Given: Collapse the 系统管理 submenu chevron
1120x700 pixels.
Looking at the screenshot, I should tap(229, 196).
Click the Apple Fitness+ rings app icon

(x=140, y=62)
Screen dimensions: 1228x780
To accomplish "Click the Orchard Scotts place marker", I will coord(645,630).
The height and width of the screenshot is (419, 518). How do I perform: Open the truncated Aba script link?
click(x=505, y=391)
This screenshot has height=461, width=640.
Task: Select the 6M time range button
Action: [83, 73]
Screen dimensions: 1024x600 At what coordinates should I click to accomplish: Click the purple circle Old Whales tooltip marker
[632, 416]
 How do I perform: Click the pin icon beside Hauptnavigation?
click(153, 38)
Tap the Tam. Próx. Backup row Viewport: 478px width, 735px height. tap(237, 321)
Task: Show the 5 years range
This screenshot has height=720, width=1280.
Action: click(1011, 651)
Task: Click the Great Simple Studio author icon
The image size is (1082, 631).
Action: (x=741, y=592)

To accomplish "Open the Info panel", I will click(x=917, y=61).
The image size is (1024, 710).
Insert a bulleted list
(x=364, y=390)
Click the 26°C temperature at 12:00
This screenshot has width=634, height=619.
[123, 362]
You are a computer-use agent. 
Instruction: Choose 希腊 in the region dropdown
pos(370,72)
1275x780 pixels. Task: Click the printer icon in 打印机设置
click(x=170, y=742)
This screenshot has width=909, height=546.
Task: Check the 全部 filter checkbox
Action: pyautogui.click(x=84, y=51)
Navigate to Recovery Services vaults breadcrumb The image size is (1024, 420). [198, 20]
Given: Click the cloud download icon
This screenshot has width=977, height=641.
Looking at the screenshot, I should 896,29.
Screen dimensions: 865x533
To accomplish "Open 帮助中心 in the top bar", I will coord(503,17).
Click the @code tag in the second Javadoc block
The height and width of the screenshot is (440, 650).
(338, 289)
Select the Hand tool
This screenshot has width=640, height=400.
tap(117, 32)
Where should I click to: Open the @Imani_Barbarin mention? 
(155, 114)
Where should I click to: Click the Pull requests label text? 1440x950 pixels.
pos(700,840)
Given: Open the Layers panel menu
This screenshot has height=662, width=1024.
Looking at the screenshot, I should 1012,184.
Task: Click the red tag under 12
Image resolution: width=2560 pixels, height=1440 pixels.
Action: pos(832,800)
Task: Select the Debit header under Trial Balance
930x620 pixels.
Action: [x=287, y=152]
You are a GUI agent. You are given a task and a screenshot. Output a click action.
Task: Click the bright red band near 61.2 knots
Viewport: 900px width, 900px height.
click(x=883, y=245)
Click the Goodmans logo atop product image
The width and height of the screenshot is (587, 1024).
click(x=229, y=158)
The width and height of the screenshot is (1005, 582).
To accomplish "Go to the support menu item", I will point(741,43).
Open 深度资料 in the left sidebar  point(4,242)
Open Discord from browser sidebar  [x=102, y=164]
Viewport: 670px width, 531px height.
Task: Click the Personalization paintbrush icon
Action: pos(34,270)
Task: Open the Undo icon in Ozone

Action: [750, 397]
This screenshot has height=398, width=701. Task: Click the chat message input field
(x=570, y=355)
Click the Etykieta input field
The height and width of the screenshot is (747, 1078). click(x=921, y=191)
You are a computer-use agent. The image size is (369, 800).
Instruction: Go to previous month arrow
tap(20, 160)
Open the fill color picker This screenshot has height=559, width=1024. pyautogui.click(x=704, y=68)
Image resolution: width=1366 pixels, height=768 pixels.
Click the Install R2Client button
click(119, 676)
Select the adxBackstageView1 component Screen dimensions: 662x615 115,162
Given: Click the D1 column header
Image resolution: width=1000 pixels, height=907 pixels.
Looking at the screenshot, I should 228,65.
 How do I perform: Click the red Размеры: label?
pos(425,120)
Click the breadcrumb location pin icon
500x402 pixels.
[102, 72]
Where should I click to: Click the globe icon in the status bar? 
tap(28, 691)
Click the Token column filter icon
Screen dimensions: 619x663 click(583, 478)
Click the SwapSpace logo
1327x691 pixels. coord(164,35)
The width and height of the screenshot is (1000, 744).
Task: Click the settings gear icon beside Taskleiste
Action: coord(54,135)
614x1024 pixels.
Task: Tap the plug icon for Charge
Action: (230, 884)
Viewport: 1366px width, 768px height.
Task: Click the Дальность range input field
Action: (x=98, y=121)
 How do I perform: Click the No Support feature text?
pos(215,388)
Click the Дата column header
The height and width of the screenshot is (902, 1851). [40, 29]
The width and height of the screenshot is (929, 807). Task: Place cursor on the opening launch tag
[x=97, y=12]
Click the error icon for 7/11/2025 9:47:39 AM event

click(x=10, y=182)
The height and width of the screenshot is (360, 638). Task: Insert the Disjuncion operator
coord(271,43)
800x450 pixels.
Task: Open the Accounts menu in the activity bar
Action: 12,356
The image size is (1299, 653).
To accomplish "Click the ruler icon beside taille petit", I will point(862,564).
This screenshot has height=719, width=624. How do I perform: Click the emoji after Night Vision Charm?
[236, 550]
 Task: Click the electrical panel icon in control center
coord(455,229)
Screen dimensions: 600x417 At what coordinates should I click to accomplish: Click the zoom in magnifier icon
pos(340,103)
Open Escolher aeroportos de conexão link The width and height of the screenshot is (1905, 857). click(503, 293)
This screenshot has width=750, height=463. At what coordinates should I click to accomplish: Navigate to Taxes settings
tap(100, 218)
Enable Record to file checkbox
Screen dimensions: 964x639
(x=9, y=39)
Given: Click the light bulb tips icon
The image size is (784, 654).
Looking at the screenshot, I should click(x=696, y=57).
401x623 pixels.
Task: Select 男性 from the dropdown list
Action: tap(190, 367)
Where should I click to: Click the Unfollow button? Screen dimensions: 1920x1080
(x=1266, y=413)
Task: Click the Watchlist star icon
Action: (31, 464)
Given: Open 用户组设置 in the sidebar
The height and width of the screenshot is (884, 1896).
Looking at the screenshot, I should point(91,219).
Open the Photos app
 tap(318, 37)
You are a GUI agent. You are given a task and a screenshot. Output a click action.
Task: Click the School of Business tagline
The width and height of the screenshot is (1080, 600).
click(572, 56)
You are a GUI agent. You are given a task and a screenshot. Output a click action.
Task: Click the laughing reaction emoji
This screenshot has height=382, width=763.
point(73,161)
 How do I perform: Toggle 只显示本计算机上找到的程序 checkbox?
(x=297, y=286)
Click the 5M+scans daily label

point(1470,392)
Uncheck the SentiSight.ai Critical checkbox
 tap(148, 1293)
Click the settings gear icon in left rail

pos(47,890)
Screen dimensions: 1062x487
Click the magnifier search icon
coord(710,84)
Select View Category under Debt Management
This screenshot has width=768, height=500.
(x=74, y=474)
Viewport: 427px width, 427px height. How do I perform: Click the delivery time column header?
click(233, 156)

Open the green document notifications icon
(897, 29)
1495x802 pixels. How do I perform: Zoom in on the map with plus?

• _WHAT NEEDS TO BE DONE_: Go through the material and copy each line in which the word "under" occurs.

• _SOLUTION_:
Task: Click the red tag under 12
Task: Select the Debit header under Trial Balance
Select View Category under Debt Management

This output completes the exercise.